NASA's ACRIMSAT Observes Venus Transit
Observations of the total solar irradiance made with the ACRIM3 instrument on NASA's ACRIMSAT satellite on June 5 and 6, 2012, tracked the effect of the transit of Venus, which lasted about six hours.
Venus' angular diameter in transit is approximately one-thirtieth the diameter of the sun, so it covered approximately 0.1 percent of the sun's surface. The ACRIM 3 data measure changes in total solar irradiance over time with a sample certainty of approximately 0.007 percent. ACRIM3 observed a maximum decrease in total solar irradiance of approximately 1.4 watts per square meter, or approximately 0.1 percent, which closely corresponds to the apparent size of Venus compared to that of the sun as seen from Earth.
Analyses of the radiation from the edge of the sun as Venus transited shows features characteristic of Venus' atmosphere. This information can provide a model to look for the signature of planetary atmospheres when similar observations are obtained from the transits of planets in orbit around other stars (known as exoplanets).

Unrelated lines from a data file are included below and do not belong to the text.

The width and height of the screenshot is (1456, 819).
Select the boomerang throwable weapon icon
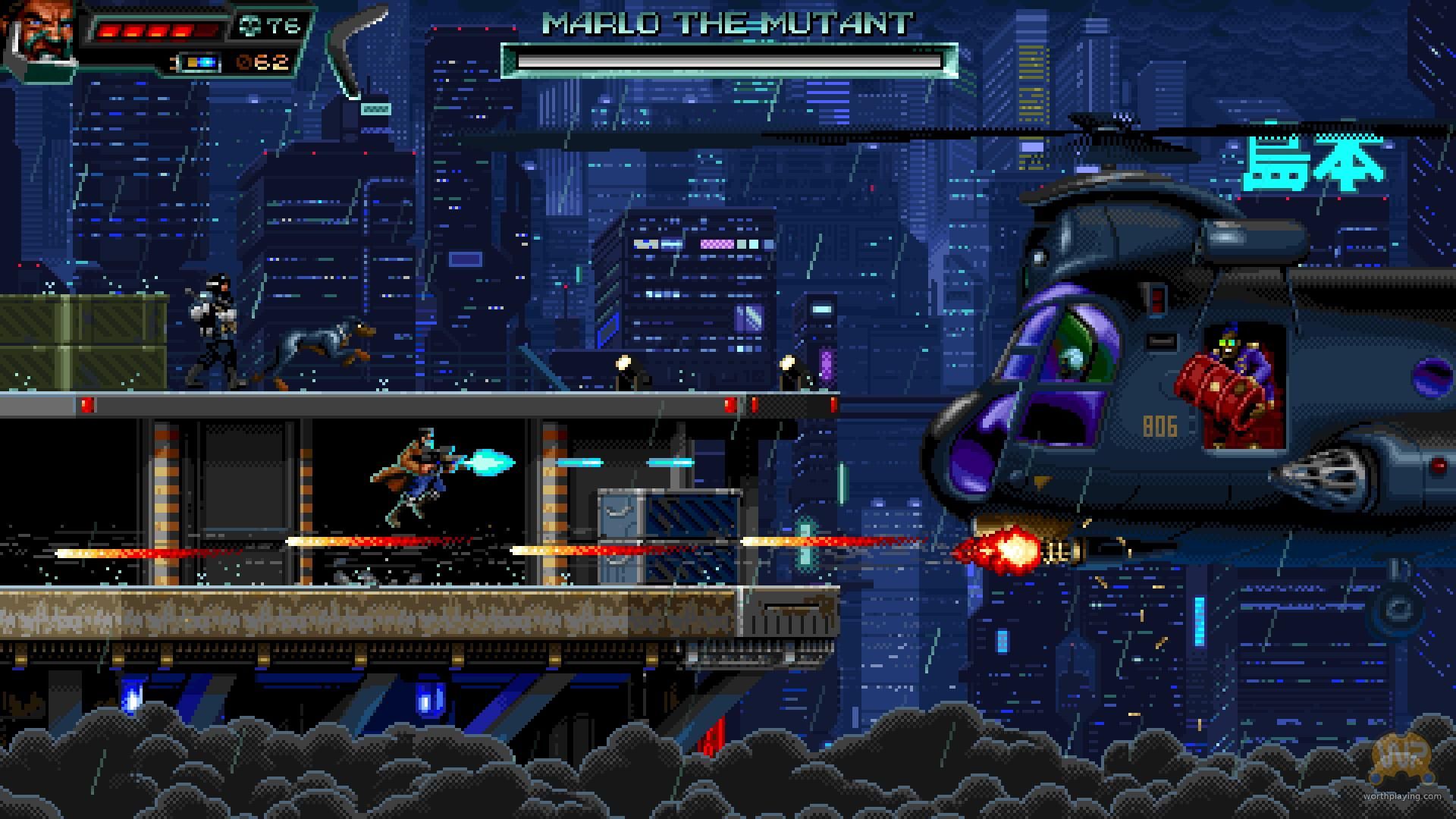point(352,53)
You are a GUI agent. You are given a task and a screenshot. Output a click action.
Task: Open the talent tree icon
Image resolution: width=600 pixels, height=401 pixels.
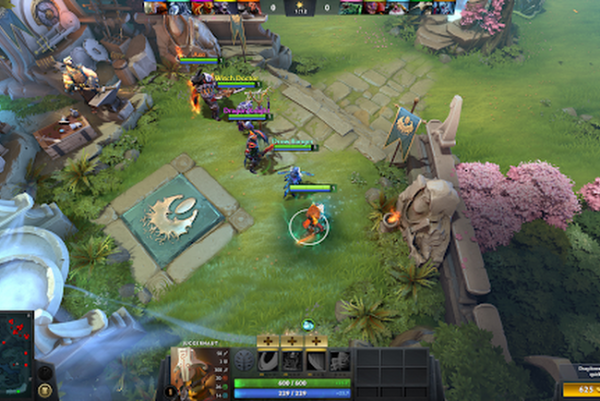coord(244,362)
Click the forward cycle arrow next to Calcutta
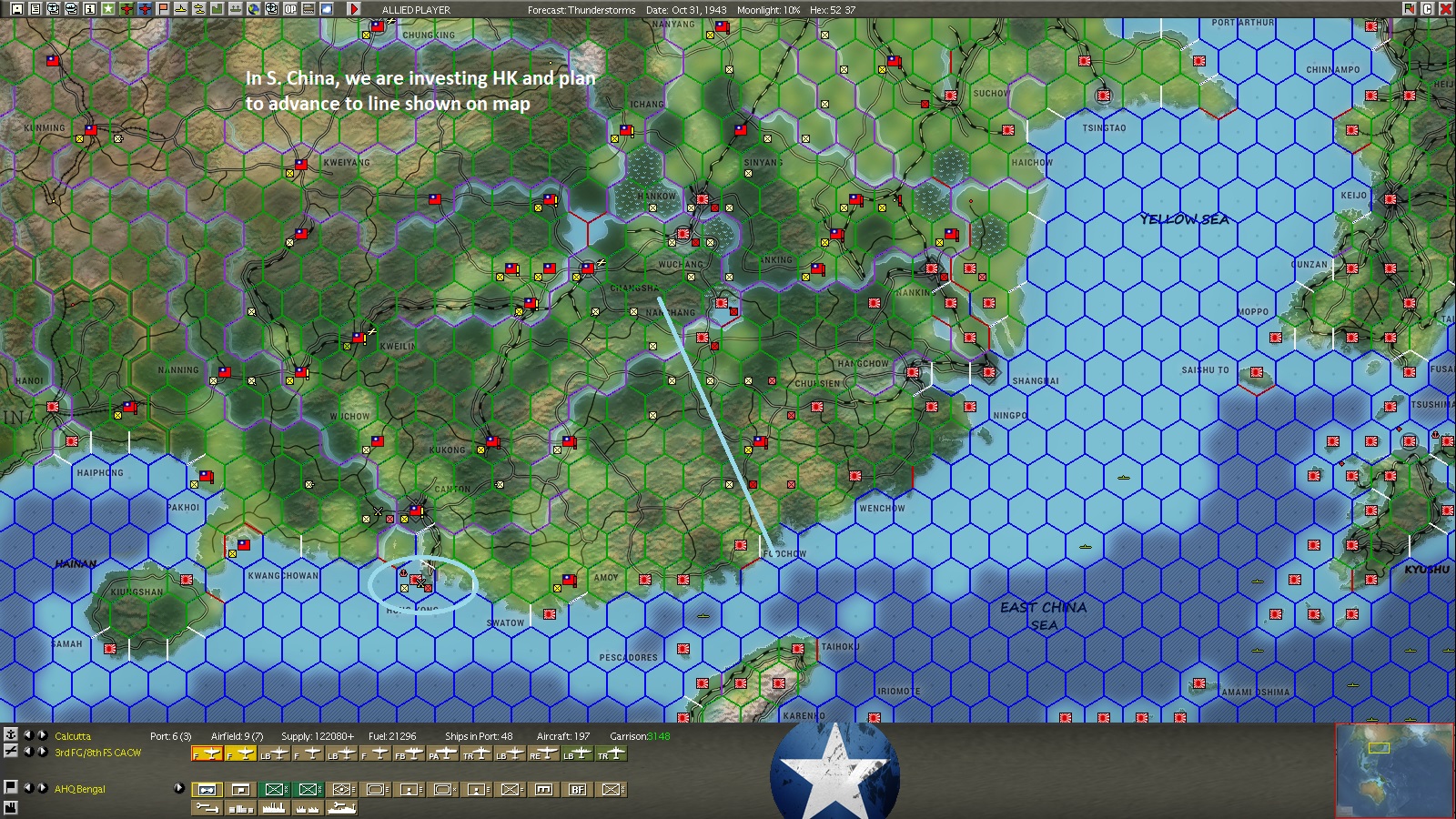Viewport: 1456px width, 819px height. point(42,735)
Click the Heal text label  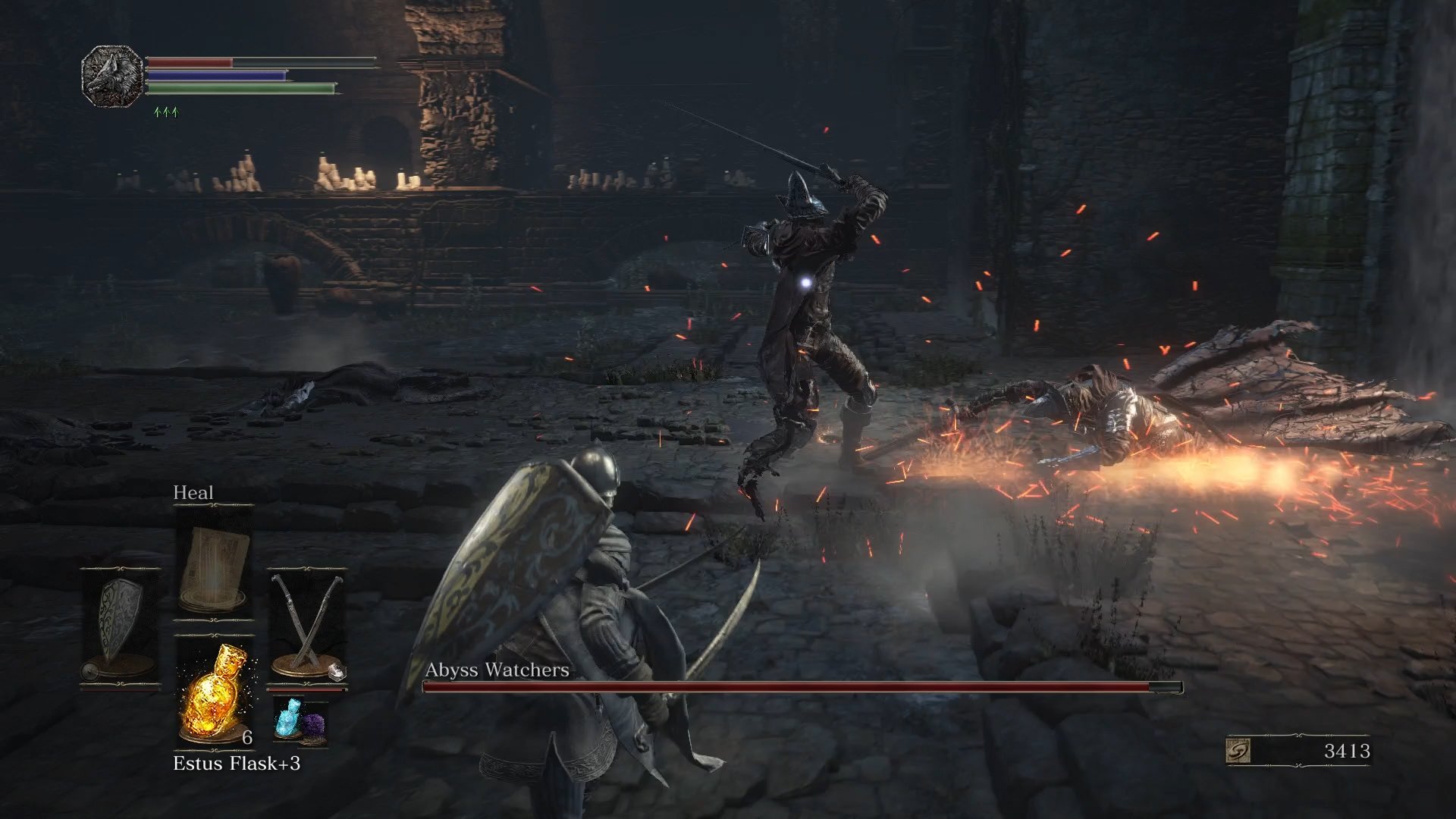(x=194, y=492)
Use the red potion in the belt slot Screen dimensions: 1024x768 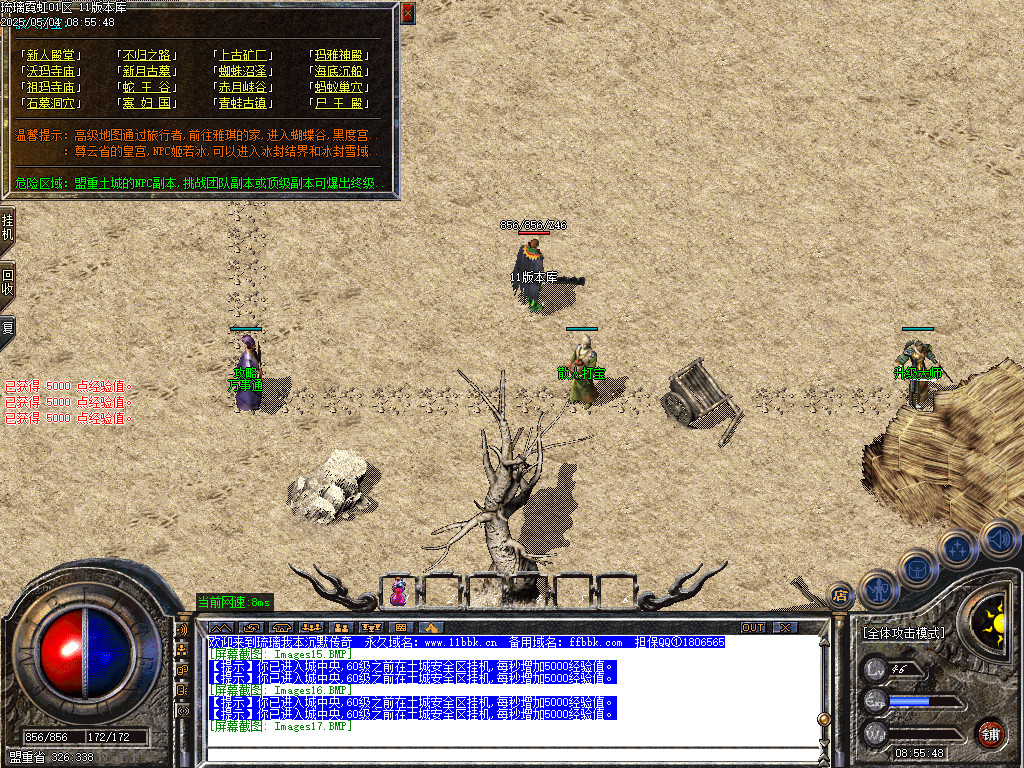pos(398,592)
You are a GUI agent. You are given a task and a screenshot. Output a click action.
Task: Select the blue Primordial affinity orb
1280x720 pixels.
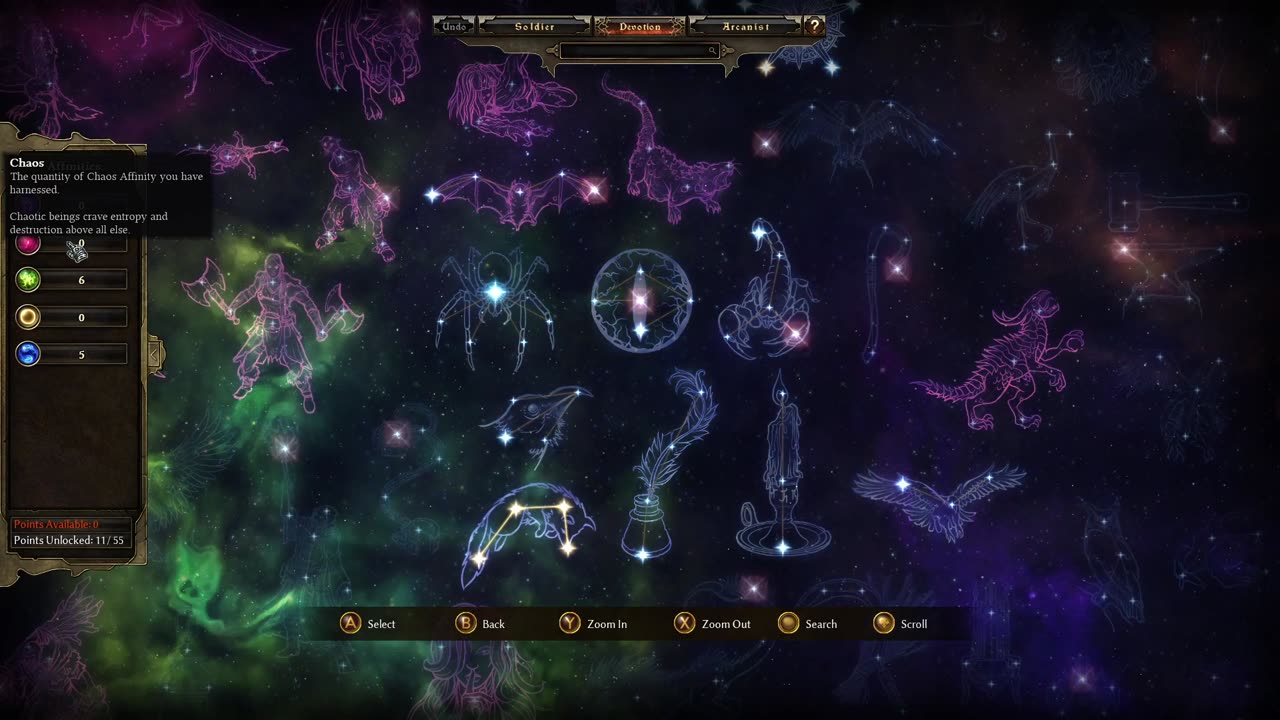pos(28,353)
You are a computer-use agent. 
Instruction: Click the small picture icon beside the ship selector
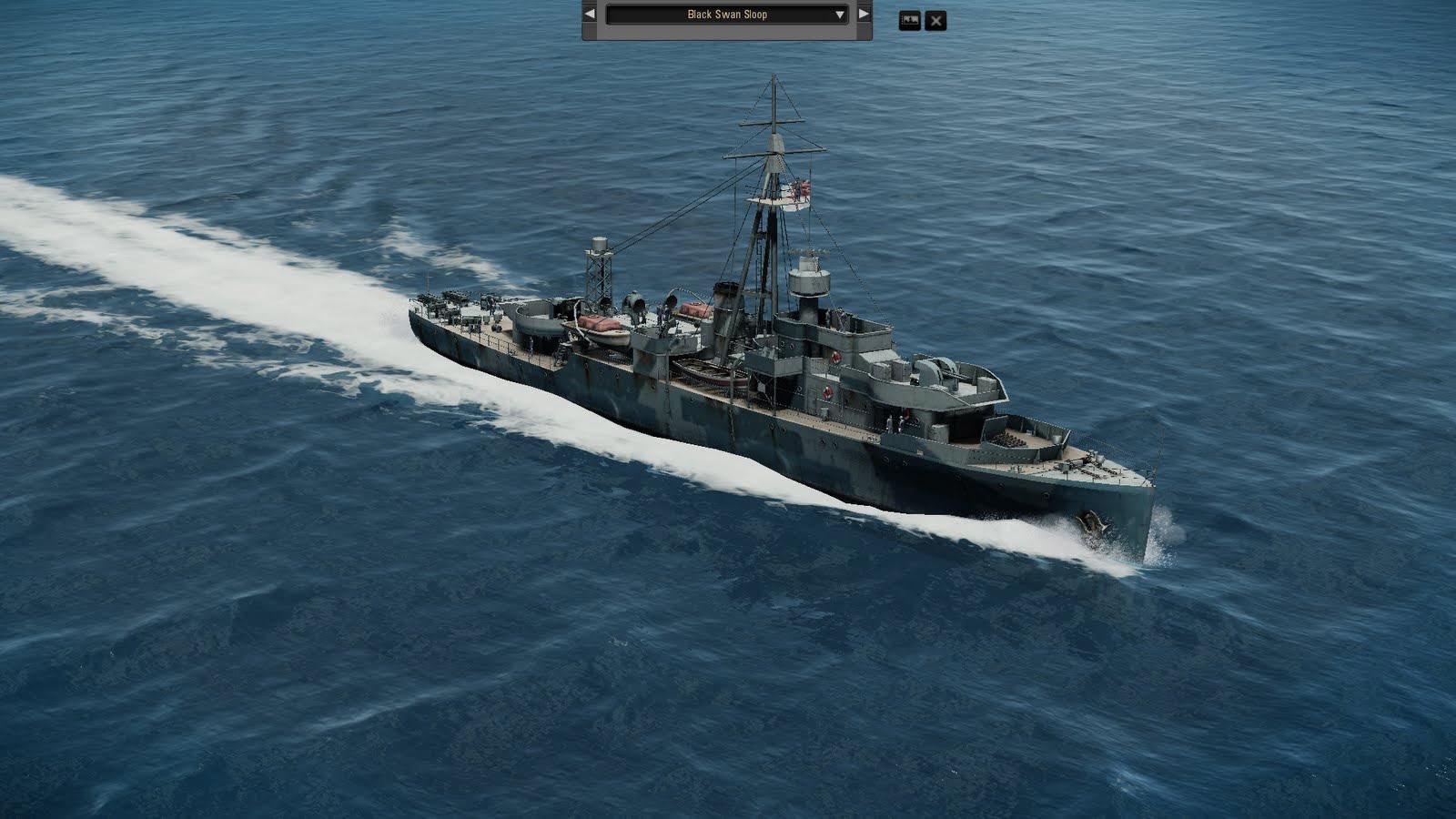tap(909, 20)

The ACRIMSAT/ACRIM3 experiment has been monitoring variations in total solar irradiance for NASA since 2000 and made nearly full-time observations during the 2012 transit of Venus. The ACRIMSAT project manager, Sandy Kwan, of NASA's Jet Propulsion Laboratory, Pasadena, Calif., made a special effort to acquire ACRIM3 total solar irradiance data in near real time and provide them to the Principal Investigator of the ACRIM3 Science Team, Dr. Richard C. Willson, for prompt processing and production of total solar irradiance results.